• **EXERCISE**: Copy the rows word for word, starting with the first row and going on through the row with "click(210, 68)".

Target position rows
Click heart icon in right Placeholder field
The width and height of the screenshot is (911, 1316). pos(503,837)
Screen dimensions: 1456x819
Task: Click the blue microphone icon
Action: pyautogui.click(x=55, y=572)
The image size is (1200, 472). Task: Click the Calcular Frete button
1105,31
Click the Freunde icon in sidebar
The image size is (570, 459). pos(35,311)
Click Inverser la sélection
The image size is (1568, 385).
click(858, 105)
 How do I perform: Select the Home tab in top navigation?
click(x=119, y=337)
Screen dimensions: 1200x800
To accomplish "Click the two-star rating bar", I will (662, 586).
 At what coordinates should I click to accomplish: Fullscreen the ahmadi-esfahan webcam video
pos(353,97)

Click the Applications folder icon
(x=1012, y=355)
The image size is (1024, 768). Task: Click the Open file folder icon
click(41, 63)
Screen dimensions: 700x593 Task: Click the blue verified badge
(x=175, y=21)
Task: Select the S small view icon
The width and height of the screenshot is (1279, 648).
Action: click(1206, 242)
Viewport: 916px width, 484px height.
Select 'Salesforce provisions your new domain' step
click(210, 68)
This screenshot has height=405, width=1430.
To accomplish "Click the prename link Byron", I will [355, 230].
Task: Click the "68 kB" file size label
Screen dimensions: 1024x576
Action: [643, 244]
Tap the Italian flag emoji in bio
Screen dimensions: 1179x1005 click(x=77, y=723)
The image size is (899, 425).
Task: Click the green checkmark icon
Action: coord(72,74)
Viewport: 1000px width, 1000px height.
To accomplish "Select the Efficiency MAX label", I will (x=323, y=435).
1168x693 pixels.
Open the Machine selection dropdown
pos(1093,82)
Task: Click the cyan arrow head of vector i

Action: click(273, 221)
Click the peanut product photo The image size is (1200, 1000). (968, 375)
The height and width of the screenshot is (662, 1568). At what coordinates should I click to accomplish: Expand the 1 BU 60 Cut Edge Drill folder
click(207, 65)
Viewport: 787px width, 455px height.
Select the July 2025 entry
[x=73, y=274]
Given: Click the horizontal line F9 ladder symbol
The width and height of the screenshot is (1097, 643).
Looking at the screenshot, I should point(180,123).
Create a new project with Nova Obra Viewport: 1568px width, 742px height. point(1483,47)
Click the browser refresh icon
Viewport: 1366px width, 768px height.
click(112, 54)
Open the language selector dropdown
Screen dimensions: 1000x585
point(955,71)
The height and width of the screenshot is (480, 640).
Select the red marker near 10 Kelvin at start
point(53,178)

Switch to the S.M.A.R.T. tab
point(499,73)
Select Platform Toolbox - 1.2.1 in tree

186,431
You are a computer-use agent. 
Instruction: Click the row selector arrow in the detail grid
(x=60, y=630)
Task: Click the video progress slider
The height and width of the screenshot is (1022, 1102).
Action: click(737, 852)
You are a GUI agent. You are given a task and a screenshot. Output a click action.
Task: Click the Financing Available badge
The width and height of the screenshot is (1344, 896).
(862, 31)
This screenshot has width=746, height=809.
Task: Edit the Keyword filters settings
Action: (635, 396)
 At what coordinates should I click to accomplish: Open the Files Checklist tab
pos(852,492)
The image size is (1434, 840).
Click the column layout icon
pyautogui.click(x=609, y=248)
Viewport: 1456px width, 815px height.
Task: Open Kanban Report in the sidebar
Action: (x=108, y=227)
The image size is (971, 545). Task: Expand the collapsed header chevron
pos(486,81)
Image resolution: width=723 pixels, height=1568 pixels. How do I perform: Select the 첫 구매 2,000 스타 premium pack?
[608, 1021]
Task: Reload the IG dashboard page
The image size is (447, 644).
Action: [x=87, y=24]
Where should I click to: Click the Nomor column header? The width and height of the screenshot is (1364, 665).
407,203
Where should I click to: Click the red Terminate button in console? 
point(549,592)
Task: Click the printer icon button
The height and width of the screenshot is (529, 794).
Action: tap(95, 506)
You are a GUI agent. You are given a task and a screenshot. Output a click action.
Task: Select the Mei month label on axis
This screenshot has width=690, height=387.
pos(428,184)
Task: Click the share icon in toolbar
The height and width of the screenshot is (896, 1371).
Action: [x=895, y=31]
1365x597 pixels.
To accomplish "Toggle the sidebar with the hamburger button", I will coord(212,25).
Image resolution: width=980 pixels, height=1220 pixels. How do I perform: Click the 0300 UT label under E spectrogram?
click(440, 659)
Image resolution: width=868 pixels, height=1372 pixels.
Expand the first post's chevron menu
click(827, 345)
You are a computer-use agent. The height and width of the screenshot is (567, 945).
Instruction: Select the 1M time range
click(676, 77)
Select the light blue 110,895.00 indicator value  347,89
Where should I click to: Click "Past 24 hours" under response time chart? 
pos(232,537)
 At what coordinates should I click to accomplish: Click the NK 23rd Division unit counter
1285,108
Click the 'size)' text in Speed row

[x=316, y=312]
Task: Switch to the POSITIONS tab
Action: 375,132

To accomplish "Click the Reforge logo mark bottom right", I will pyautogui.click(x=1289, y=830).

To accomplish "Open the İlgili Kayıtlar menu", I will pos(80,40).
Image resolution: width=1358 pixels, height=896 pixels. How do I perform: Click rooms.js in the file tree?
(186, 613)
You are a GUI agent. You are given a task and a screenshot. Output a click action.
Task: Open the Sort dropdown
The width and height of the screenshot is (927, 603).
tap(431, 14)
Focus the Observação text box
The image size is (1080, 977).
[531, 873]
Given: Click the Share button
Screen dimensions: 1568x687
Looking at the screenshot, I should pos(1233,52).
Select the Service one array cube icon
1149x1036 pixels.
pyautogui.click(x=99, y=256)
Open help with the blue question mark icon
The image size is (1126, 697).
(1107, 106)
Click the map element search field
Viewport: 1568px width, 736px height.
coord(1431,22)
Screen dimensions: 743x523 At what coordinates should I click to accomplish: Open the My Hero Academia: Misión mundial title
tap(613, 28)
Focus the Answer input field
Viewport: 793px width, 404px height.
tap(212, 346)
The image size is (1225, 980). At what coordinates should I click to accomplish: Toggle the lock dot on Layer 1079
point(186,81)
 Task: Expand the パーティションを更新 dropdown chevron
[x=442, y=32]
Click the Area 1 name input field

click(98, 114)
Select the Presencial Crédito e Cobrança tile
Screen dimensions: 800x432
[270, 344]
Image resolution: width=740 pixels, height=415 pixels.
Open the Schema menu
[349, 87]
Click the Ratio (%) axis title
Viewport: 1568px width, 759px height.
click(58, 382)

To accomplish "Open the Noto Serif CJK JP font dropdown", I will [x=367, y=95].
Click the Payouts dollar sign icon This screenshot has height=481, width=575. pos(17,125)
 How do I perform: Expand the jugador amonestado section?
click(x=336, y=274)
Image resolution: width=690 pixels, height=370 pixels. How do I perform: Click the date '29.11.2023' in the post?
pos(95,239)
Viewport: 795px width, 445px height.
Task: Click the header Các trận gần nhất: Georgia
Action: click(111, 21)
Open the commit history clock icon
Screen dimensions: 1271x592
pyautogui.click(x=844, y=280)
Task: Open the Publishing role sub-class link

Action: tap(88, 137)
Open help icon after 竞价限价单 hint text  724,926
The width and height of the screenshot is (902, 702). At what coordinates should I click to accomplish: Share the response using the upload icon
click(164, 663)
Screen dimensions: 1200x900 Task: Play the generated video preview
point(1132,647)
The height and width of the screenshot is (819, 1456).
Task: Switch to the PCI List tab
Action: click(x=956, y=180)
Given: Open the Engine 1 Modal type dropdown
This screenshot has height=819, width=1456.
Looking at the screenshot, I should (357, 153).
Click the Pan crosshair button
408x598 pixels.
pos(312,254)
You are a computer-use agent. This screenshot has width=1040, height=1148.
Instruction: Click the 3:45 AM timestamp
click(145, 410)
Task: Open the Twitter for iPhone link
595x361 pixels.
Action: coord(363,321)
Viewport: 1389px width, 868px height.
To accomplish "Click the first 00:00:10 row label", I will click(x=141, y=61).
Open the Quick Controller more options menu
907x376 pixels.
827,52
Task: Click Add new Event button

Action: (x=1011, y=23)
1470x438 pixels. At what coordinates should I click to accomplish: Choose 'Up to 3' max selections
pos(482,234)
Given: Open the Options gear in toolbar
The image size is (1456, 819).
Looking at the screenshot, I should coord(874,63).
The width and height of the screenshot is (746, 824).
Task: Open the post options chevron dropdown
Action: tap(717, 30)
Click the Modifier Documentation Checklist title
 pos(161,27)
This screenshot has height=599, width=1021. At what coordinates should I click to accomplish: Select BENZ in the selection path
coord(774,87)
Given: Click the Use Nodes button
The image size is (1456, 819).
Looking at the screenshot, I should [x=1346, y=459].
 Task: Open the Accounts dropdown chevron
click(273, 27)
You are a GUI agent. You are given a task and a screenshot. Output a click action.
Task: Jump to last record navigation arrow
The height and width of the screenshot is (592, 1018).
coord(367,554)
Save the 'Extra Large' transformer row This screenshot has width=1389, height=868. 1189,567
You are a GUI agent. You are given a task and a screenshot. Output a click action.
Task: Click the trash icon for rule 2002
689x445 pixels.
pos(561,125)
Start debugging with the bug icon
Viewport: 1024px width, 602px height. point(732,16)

• **RESPONSE BELOW**:
Click heart icon in right Placeholder field
The width and height of the screenshot is (911, 1316). pos(503,837)
Screen dimensions: 1456x819
Task: Click the blue microphone icon
Action: pyautogui.click(x=55, y=572)
The image size is (1200, 472). Task: Click the Calcular Frete button
1105,31
Click the Freunde icon in sidebar
The image size is (570, 459). pos(35,311)
Click Inverser la sélection
The image size is (1568, 385).
click(858, 105)
 How do I perform: Select the Home tab in top navigation?
click(x=119, y=337)
Screen dimensions: 1200x800
To accomplish "Click the two-star rating bar", I will (662, 586).
 At what coordinates should I click to accomplish: Fullscreen the ahmadi-esfahan webcam video
pos(353,97)

Click the Applications folder icon
(x=1012, y=355)
The image size is (1024, 768). Task: Click the Open file folder icon
click(41, 63)
Screen dimensions: 700x593 Task: Click the blue verified badge
(x=175, y=21)
Task: Select the S small view icon
The width and height of the screenshot is (1279, 648).
Action: click(1206, 242)
Viewport: 916px width, 484px height.
Select 'Salesforce provisions your new domain' step
click(210, 68)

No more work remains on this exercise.